Review Summary: Disquiet.
There's something uniquely affecting about film scores. They’re one form of media interpreting another, so they reside in a distinct sort of dualistic existence. It’s a category of music that captures the many moments the film reel contributes, and yet, that very film reel can paint a new purpose onto its score, an exact context that makes it so much more appreciable. In essence, that’s how I judge a good film score: does it emotionally drag me in its clutches with its accompanying movie's aid, and furthermore, can it be as poignant on its own? Can I hear the music from this movie without being overtly familiar with its cinematic origins- and still
be able to imagine the things the filmmaker wants me to? The images my mind conjures will be indistinct, trapped in a constricting and pervasive fog, but if this music is done right I’ll at least feel something
along the lines what the film’s originator originally set out for me to feel.
I approached Icelandic composer Olafur Arnalds’ Another Happy Day
score with these makeshift standards in mind. After all, it’s interesting to think about music made for film in this way, by yanking it from the backdrop and planting it in the spotlight. While the only knowledge I have about this movie is the titles of these songs, they provide a vital context. While songs like “The Wait,” “Alice Enters” and “Everything Must Change” come across as being about turmoils between loved ones, I could be entirely wrong. The beautiful thing is that it’s a little irrelevant, because these are the images that Arnalds’ score provokes. In each silence, I don’t hear anything resembling peace- instead, the unnerving pauses in conversation between grieving siblings. I hear the things nobody really wants to say, but that with time, can define someone’s existence.

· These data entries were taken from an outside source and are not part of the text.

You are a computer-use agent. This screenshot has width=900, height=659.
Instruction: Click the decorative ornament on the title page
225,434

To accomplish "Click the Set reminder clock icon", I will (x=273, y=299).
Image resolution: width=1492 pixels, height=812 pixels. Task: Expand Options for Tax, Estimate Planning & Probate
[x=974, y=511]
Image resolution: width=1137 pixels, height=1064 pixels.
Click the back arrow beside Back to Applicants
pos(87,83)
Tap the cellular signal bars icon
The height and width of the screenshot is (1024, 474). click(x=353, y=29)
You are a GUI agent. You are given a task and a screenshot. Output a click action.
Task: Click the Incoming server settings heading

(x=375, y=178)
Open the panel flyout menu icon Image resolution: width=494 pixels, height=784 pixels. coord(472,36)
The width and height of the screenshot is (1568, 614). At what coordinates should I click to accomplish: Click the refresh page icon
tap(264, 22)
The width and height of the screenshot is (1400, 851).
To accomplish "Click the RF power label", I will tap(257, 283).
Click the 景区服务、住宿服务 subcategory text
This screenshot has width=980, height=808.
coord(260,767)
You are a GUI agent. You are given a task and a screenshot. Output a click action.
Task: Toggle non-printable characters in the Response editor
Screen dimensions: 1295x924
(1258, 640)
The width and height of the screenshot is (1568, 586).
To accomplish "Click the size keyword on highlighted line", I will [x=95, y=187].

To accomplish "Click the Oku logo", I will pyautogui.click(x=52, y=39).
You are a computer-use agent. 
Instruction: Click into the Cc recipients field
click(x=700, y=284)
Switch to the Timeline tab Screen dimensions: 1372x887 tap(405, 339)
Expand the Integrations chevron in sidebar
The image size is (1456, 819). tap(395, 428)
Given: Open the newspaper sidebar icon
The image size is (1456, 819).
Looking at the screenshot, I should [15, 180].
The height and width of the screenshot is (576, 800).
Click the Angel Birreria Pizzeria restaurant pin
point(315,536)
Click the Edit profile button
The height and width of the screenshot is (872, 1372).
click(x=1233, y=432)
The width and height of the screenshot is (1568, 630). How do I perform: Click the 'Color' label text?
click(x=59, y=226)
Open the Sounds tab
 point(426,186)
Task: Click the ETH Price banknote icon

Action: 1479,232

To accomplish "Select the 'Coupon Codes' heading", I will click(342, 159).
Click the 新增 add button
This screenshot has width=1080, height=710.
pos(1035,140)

This score is all about emotional disquiet, and Arnalds highlights that with a wide breadth of instrumentation. Some songs sport mournful violins, while others showcase maudlin pianowork- and yet, no matter which way the Icelandic composer decides to drive his point home, it comes across loud and clear. It’s bleak music for the anxious, which, for better or worse, means that this collection of songs can be a bit bare on their own. I have no doubts that Another Better Day
utilizes these tunes well as a means to a tumultuous end, but as an end themselves? Well, they're a bit too unobtrusive for their own good- as many a film score is wont to be. But even though Arnalds’ score for Another Happy Day
is better at propping up its accompanying film instead of standing on its own two feet, it reminds me of what music brings to cinema. It gives voice to that which can’t be stated; it tends to the ideas the film reel can't cultivate on its own.